Mas eu estou deliciada por W. estar lendo Shakespeare, mesmo que seja só para agradar à esposa ou ganhar uma aposta com seu estrategista. O presidente tem-se mostrado tão surdo ao lidar com o mundo, e mesmo com seu próprio pai, que só pode se beneficiar de um mergulho no oceano de insight do bardo sobre as vicissitudes da natureza humana e da guerra. Para não mencionar os benefícios de se expor à beleza e precisão da linguagem.

Stephen Greenblatt, professor de Harvard e autor de Will in the World: How Shakespeare Became Shakespeare, objeta, observando que "não há razão para se pensar que ler Shakespeare necessariamente nos torne pessoas mais reflexivas e mais profundas. Fosse assim os nazistas, que mantiveram a Sociedade Shakespeare alemã funcionando nos anos 1930 e 1940, teriam aprendido alguma coisa."

Os textos de Shakespeare são tão complexos, diz ele, que "permitem uma gama enorme de leituras e visões políticas, como a Bíblia".

Veja Macbeth, diz Greenblath. Os críticos de Bush poderiam ver uma ironia em W. ler uma peça sobre um líder que toma a decisão catastrófica de derrubar um regime que acaba levando seu país e ele próprio à ruína. Mas o presidente pode estar lendo a peça de maneira totalmente diferente, vendo fumaças de Saddam Hussein em Macbeth, um tirano homicida que recebe sua merecida punição sangrenta.

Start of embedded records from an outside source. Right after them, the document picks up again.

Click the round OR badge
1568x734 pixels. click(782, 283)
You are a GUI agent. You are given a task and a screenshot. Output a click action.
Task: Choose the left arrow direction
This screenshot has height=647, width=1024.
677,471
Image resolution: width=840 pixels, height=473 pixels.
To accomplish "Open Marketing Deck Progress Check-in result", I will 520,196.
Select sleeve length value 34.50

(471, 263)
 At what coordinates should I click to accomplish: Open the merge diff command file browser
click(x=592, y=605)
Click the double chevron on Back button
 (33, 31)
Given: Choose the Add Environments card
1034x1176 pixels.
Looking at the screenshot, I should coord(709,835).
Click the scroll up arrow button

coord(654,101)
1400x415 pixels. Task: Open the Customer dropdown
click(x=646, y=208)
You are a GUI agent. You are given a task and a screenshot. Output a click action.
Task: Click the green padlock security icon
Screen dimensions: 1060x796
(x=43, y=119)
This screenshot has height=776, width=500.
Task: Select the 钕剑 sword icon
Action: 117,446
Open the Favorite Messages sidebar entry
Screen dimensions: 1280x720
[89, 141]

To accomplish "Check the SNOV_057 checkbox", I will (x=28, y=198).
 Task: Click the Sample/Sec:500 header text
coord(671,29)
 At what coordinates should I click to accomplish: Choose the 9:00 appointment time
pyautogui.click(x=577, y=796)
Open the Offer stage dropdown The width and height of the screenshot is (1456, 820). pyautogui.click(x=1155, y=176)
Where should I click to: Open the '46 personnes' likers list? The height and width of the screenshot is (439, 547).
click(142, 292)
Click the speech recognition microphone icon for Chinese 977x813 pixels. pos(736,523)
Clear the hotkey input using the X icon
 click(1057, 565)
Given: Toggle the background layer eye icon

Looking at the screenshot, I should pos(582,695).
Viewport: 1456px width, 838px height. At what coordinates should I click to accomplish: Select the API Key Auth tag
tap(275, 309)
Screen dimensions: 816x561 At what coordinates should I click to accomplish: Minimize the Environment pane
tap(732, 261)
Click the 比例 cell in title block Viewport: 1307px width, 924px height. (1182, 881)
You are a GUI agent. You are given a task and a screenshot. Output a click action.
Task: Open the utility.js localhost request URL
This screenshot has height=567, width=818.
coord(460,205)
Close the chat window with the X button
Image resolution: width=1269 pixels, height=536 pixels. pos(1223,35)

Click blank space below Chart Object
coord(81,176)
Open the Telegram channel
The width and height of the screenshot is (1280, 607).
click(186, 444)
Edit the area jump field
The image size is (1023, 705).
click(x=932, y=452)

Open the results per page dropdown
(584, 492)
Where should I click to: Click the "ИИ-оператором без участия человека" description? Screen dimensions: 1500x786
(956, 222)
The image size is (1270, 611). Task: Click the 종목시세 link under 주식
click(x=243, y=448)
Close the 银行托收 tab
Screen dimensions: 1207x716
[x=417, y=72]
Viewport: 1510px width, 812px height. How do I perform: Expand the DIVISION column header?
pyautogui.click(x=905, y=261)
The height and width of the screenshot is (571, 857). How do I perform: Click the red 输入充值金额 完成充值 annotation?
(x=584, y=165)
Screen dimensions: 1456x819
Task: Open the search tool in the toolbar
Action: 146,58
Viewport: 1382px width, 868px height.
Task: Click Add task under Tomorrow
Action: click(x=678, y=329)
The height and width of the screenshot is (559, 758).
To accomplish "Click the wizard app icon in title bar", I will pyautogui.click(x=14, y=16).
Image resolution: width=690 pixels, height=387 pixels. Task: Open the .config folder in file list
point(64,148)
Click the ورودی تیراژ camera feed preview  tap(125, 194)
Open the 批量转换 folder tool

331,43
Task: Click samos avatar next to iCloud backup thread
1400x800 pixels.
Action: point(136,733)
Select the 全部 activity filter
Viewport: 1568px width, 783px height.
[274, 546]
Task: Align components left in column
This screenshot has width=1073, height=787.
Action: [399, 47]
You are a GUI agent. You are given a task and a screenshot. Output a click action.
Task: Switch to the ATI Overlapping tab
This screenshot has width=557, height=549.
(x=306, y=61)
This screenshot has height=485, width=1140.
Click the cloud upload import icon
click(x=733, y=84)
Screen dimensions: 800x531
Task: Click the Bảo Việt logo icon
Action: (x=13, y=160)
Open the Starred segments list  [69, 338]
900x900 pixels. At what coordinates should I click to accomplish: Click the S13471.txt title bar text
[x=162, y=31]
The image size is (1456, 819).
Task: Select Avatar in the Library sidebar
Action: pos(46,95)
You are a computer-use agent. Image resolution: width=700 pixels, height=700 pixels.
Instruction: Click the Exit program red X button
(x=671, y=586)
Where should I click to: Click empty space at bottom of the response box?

Mas ele concorda em que há algumas lições importantes que W. poderia colher, incluindo a dúvida de Shakespeare sobre guerras rápidas e fáceis, e sua convicção de que aquilo que o professor chama de "visão pétala de rosa" é uma ilusão; Shakespeare descobriu uma distância imensa entre o que imaginamos e aquilo que possivelmente acontecerá de fato.

Ken Adelman, ex-professor especializado em Shakespeare e diretor de controle de armas sob Ronald Reagan, comparou W. ao Príncipe Hal (personagem da primeira parte da peça Henrique IV, de Shakespeare). Mas o consultor republicano, que ministra um seminário de administração com sua esposa, Carol, sobre Shakespeare, concorda em que o isolamento de W. o impede de ter a força de liderança de Henrique V, que se misturava com a população comum nas tavernas e com os soldados no campo de batalha.

Às vezes, o presidente Bush do segundo mandato parece mais o adversário de Henrique, o Delfim da França, que não tem o menor senso de realidade da batalha ou de suas tropas, não compreende a situação e trata Henrique com imerecido desprezo.

O Bush perpetuamente preto e branco poderia aprender com as nuances de cinza fascinantes do dramaturgo. "Em Shakespeare", diz Marjorie Garber, professora de Harvard e autora de Shakespeare After All, " nada está jamais terminado. Nunca se fecha a porta para nada. Nunca há uma 'Missão Encerrada'."